Defy Death by Studying Abroad in England

Find Danger in One of the World's Most Civilized Countries

John Cutlass
You have a friend in Kabul. Another just got back from Singapore. Yes, the place where that kid got caned. You still haven't gotten the story behind that scar from your friend who went to Cyprus. Meanwhile, you're very thrilled to be studying abroad in London, a trip no doubt as undeniably rad as any of your friends'. I mean, you could totally spill some hot tea on yourself.

Ok, so traveling to Great Britain isn't death-defying. Besides the standard fears that accompany any location anywhere in the world (muggers, pickpockets, taxi drivers, etc.), England just doesn't have the dark mystique of the exotic, no matter how many Guy Ritchie movies you watch. Well, have no fear. I too, am traveling to London, and I have mixed a lifetime's worth of paranoia into my coffee tonight and found five reasons why studying abroad in the U.K. is actually very dangerous.

1. You could get caught wearing the wrong color in the wrong neighborhood, and find yourself in a soccer hoodlum fight. As I'm sure you've heard, they take their soccer (or football, as they would have it) very seriously across the pond. In 2000, England was actually almost expelled from Euro2000 (a European soccer tournament that took place in the year 2000, for us Americans) because their fans were so poorly behaved. Obviously, the whole country didn't audition for Green Street Hooligans, but the firms are real and are violent, and you are (most likely) unschooled in how to stay out of trouble.

2. That long-hallowed American collegiate apparel tradition, the "hoodie," is actually a polyester shorthand for a seedy youth subculture. "Hoodies" among the American college crowd are so ubiquitious that College Humor actually uses the term "Hoodie Party" for any back-home party of university students, because, to quote College Humor columnist "Streeter," "everyone in attendance - and we mean everyone - will be wearing their school's hoodie." In England, meanwhile, according to an exceptionally well-written article by The Guardian's Gareth McLean, "a hooded top can strike fear into the heart of even the most courageous among us." English "hoodies" are shadowy, dangerous people in the public consciousness, and you wouldn't want your trusty hoodie, which has guided you from frat parties to football games to (occasionally) class, to bring you that kind of shame.

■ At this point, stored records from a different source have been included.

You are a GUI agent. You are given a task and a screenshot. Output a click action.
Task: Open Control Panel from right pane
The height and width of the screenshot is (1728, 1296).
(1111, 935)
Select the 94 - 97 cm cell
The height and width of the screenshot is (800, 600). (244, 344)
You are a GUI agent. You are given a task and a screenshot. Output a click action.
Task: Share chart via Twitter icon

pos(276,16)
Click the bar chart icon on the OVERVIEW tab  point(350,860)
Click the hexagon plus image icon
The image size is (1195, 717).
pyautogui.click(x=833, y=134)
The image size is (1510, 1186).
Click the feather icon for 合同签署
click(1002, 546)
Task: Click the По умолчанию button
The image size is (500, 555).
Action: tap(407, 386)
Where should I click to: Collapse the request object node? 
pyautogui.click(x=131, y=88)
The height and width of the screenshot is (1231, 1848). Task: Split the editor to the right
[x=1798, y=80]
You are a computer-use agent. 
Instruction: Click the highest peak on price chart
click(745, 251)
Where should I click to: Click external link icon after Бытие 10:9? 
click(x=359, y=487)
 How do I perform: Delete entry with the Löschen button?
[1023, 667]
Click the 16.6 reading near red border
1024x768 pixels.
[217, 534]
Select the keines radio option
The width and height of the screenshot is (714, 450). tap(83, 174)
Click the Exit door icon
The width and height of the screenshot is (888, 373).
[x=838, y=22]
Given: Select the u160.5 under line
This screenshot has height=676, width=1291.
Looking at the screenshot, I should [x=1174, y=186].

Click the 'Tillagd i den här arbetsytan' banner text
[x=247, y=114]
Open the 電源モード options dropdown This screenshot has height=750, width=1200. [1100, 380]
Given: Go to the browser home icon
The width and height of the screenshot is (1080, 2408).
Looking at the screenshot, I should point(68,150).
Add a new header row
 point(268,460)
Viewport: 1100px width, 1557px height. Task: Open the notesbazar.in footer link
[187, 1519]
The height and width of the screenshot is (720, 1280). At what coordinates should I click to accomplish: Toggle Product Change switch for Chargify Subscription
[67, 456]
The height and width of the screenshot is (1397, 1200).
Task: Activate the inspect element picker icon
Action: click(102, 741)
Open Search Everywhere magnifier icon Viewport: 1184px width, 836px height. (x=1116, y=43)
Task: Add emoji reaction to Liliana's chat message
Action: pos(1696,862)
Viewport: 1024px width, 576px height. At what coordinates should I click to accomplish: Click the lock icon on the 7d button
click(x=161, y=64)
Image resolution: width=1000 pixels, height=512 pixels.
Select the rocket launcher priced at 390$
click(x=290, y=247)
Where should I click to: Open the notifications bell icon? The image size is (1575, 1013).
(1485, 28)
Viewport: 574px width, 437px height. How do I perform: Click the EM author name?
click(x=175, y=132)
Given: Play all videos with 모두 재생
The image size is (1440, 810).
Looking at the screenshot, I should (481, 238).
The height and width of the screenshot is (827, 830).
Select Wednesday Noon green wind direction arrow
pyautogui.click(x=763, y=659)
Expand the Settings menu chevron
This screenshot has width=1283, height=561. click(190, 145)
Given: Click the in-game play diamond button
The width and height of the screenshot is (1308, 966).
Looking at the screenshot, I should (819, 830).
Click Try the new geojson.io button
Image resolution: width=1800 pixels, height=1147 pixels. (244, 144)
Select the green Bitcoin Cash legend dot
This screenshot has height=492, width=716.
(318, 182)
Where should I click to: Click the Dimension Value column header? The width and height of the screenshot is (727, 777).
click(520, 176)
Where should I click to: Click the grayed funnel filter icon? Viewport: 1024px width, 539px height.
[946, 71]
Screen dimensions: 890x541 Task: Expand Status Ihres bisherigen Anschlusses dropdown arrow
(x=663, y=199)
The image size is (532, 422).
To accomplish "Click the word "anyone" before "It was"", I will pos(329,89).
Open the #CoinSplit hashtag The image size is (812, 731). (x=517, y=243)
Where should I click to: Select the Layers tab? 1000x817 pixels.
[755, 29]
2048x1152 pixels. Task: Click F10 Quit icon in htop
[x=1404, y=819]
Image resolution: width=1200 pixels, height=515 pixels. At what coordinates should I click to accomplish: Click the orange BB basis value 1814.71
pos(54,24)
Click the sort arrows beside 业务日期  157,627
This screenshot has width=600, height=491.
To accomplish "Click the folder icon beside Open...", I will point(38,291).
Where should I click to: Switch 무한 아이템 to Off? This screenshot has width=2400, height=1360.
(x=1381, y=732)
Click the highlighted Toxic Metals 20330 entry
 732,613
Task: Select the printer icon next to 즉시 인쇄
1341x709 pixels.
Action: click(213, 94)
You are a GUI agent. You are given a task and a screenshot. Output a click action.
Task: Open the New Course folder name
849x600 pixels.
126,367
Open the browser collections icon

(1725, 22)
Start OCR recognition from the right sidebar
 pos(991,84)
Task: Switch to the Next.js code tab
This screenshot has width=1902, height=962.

3. They used to rule the world. Ok, so today's U.K., limping away from Iraq, is a far-cry from the globe-spanning empire of yore, but still, the U.K. is the most recent country to have a worldwide empire (The U.S. doesn't count because it's never been particularly diligent about subduing the sovereignty of other cultures; we prefer the more subtle, and some would say nefarious, method of heat-lamp, consumer conquest). The British Empire itself was always heavily commercial, built on free-trade and a preponderance of naval strength to protect that growth, but by 1921, Great Britain controlled some territory on every continent on Earth, including the massive landmasses of Canada, India, and Australia, with a huge swath of Africa to boot. I'm not saying they'll try to colonize you while they're there, or that Gordon Brown has schemes to take over Greenland in his desk. I'm just saying that if the U.S. is slowly taking over the world, it's a genetic trait inherited from our own colonizers. "This royal throne of kings, this scept'red isle/This earth of majesty, this seat of Mars...this England" might just be suffering some empire envy.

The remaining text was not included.